▶ _Task description_
Copy out the entries exactly. Print them in full.

BEGIN Material to process

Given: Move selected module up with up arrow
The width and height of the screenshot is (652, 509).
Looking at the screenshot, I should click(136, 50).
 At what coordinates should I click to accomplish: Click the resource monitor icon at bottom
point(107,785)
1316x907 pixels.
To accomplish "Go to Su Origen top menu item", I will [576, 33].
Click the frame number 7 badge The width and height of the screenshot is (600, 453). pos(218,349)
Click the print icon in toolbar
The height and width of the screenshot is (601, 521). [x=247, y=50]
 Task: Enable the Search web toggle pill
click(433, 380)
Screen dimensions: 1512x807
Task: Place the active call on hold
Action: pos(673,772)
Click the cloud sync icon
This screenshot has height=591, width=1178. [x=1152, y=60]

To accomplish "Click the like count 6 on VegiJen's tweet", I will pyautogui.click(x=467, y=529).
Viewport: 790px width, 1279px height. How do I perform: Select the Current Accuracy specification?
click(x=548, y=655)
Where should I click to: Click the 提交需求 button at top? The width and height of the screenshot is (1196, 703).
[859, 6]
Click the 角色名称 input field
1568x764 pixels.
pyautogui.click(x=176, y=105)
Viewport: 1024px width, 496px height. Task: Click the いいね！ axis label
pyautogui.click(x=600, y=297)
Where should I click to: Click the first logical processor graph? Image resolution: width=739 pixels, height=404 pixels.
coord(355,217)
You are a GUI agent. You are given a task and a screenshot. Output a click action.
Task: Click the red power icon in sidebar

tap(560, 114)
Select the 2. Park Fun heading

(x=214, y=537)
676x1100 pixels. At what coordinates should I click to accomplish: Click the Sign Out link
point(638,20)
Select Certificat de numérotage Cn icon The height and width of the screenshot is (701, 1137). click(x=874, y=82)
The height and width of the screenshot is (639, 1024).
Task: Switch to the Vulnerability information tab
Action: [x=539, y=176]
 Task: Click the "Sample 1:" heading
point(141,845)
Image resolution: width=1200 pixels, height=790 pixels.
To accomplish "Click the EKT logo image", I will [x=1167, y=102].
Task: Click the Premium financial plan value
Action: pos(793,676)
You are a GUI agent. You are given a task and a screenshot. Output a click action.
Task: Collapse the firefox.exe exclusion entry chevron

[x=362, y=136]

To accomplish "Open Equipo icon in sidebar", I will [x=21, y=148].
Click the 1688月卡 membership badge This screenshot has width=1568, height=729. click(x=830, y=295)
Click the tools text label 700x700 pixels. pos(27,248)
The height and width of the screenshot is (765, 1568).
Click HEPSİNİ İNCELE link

END Material to process

▶ _Written response_
Given: Move selected module up with up arrow
The width and height of the screenshot is (652, 509).
Looking at the screenshot, I should click(136, 50).
 At what coordinates should I click to accomplish: Click the resource monitor icon at bottom
point(107,785)
1316x907 pixels.
To accomplish "Go to Su Origen top menu item", I will [576, 33].
Click the frame number 7 badge The width and height of the screenshot is (600, 453). pos(218,349)
Click the print icon in toolbar
The height and width of the screenshot is (601, 521). [x=247, y=50]
 Task: Enable the Search web toggle pill
click(433, 380)
Screen dimensions: 1512x807
Task: Place the active call on hold
Action: pos(673,772)
Click the cloud sync icon
This screenshot has height=591, width=1178. [x=1152, y=60]

To accomplish "Click the like count 6 on VegiJen's tweet", I will pyautogui.click(x=467, y=529).
Viewport: 790px width, 1279px height. How do I perform: Select the Current Accuracy specification?
click(x=548, y=655)
Where should I click to: Click the 提交需求 button at top? The width and height of the screenshot is (1196, 703).
[859, 6]
Click the 角色名称 input field
1568x764 pixels.
pyautogui.click(x=176, y=105)
Viewport: 1024px width, 496px height. Task: Click the いいね！ axis label
pyautogui.click(x=600, y=297)
Where should I click to: Click the first logical processor graph? Image resolution: width=739 pixels, height=404 pixels.
coord(355,217)
You are a GUI agent. You are given a task and a screenshot. Output a click action.
Task: Click the red power icon in sidebar

tap(560, 114)
Select the 2. Park Fun heading

(x=214, y=537)
676x1100 pixels. At what coordinates should I click to accomplish: Click the Sign Out link
point(638,20)
Select Certificat de numérotage Cn icon The height and width of the screenshot is (701, 1137). click(x=874, y=82)
The height and width of the screenshot is (639, 1024).
Task: Switch to the Vulnerability information tab
Action: [x=539, y=176]
 Task: Click the "Sample 1:" heading
point(141,845)
Image resolution: width=1200 pixels, height=790 pixels.
To accomplish "Click the EKT logo image", I will [x=1167, y=102].
Task: Click the Premium financial plan value
Action: pos(793,676)
You are a GUI agent. You are given a task and a screenshot. Output a click action.
Task: Collapse the firefox.exe exclusion entry chevron

[x=362, y=136]

To accomplish "Open Equipo icon in sidebar", I will [x=21, y=148].
Click the 1688月卡 membership badge This screenshot has width=1568, height=729. click(x=830, y=295)
Click the tools text label 700x700 pixels. pos(27,248)
The height and width of the screenshot is (765, 1568).
Click HEPSİNİ İNCELE link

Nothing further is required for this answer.